I’m getting asked this one a fair bit lately, is like, how many social media platforms should you be on? And how about the overwhelm of having to create for all this stuff?
First thing is I’m not a big social media influencer expert, because I don’t want to spend my life on the thing. I don’t want to be doing lives all day long. I don’t want to block out weeks of my life to just be creating cool content that people are going to respond to. But there is a way you can leverage and repurpose things that you’re already doing to be useful for these platforms.
So a couple of factors that are helpful. One is, it’s good to either have a team or have a service who can take your raw material and put it out there. Don’t be the person putting it out there yourself, because then your life’s basically a misery. So you want to separate the capturing of the content or the creating of the content from the distribution of the content.

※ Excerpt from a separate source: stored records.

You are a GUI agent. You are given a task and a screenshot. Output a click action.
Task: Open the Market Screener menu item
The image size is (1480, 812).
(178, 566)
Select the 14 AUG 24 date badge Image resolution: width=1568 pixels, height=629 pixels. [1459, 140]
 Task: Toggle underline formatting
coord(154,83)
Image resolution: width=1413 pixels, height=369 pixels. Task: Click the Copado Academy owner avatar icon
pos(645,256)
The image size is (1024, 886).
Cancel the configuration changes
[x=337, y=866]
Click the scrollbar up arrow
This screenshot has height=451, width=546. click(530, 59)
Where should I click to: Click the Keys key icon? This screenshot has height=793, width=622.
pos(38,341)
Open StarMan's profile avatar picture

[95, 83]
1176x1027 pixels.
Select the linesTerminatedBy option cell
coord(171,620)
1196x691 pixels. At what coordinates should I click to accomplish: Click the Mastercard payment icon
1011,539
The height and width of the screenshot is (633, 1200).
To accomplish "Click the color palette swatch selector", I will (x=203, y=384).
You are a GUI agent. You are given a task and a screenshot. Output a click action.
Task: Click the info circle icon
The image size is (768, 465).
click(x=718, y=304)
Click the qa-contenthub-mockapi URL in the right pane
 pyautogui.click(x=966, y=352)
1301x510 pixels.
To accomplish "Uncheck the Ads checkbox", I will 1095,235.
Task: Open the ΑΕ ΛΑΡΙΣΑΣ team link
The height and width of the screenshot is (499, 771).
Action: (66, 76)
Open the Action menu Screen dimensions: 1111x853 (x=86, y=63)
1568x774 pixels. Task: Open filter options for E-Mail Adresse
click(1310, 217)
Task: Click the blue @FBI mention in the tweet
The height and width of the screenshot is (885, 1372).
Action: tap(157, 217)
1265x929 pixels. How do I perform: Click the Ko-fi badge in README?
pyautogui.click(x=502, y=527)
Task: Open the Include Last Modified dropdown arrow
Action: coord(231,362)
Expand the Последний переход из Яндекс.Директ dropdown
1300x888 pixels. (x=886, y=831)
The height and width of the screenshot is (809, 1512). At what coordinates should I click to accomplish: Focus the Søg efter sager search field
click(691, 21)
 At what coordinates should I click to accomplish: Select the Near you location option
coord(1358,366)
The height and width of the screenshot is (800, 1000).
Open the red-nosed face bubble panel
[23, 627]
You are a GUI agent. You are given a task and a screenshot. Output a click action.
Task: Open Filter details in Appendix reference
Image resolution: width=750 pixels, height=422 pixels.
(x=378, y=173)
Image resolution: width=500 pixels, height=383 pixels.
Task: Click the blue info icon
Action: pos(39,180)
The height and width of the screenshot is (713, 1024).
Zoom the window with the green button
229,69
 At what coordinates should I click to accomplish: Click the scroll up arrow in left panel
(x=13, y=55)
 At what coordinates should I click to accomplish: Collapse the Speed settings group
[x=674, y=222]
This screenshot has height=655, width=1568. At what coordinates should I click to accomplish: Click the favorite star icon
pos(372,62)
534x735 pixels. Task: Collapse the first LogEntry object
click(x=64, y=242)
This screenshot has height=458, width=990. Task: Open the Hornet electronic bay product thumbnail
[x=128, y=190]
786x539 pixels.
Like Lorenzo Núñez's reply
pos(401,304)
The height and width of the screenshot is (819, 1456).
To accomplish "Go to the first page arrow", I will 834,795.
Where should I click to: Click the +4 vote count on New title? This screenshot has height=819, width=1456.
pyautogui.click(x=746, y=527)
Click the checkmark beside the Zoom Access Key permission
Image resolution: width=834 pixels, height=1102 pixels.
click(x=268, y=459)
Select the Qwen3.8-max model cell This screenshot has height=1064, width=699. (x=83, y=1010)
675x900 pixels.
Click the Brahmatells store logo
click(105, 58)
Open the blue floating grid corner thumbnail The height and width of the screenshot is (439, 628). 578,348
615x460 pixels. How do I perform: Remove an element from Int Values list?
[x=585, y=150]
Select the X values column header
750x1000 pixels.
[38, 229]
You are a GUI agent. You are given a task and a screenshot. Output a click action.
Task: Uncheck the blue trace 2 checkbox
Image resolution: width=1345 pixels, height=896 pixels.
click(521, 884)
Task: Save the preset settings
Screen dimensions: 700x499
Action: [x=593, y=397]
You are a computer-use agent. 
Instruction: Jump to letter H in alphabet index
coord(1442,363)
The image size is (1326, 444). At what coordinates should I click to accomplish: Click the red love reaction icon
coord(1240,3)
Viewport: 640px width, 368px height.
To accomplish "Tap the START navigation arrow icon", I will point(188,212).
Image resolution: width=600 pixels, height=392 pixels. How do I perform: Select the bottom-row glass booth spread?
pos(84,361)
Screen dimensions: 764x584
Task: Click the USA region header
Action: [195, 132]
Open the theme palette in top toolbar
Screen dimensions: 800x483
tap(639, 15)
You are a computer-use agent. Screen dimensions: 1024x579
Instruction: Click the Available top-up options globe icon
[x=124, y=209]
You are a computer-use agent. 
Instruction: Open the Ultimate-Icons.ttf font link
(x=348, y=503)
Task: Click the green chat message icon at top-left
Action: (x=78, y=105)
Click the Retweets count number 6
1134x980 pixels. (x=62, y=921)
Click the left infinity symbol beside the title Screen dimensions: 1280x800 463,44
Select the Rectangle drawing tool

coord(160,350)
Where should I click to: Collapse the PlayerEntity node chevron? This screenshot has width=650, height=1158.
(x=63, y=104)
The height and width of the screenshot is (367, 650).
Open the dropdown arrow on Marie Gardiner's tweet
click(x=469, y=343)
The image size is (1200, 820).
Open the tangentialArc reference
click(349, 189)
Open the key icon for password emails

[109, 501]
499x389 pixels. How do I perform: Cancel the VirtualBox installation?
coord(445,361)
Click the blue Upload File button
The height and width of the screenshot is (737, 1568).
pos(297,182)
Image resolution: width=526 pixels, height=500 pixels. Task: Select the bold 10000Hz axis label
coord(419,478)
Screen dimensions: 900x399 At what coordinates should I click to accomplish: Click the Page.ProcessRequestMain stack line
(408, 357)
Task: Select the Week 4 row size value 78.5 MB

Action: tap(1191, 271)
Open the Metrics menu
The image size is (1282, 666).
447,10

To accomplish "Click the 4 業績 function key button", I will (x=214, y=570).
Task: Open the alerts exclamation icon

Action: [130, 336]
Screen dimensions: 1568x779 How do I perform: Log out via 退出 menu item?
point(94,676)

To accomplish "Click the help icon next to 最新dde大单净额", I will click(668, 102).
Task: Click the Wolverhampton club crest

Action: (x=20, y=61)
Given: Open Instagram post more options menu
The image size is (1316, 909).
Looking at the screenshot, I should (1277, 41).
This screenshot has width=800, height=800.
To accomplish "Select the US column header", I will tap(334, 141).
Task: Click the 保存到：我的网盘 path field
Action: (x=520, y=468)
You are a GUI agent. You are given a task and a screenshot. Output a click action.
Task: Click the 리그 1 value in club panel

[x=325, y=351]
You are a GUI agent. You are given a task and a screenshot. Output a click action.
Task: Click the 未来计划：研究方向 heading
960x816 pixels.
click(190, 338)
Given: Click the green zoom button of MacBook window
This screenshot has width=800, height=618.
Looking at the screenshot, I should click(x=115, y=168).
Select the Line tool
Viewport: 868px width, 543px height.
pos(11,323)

The other thing that’s important is use frameworks. Know which platforms have different rules, like for example, on Instagram, if you have a 30-second or less clip, you can make a reel from that. On Tiktok, I think it’s a minute. On YouTube, I think you can have a minute for shorts. So work out what length of content you need. And then make your master content that you can cut up, slice and dice, and turn into little snippets. So if you do Ask-Me-Anything calls, if you do sales calls, if you do webinars, if you make long-form videos for training, you can have them cut up and repurposed into little things but it usually comes with the preparation. It pays to prepare your content so that when you edit it, it’s got frameworks built into it. So they’re nested. That’s a training term, they’re nested in there.
And you might use the short framework like I talked about TEA in my short video training, which is topic, explain it, answer it. You might use longer frameworks, like a full-story based framework where you take that character on a journey of trials and tribulations and you build up stress and drama. And then the guide shows them through and they finally make it although they almost don’t, but then they do. And then they finally get to the end and they have a victory. I do that in podcasts lately, you’ll hear some story narrative. Even when I’m interviewing a guest, I’ll take them through either a case study or a story narrative so that it’s useful when it’s chopped up or when it’s presented in full.
The other thing to consider is training up your team. Once you’ve got a team handling stuff like this, just improve their skills, stay on top of the trends. Make sure you got those little titles in the top, captions in your videos, messy thumbnails, the correct tagging, etc. Looking at the frequency and the times that you post things, these are all important factors, apparently, for getting that social reach.
And then of course, just do it. There’s a massive difference between thinking about it and doing it. And I’ve been making content for a long time now. And I’m still not very good at it. But I did it and I’m a long way further down the track than if I didn’t do it at all. So even my crappy version is better than someone else’s perfect-in-their-mind-but-never-recorded version.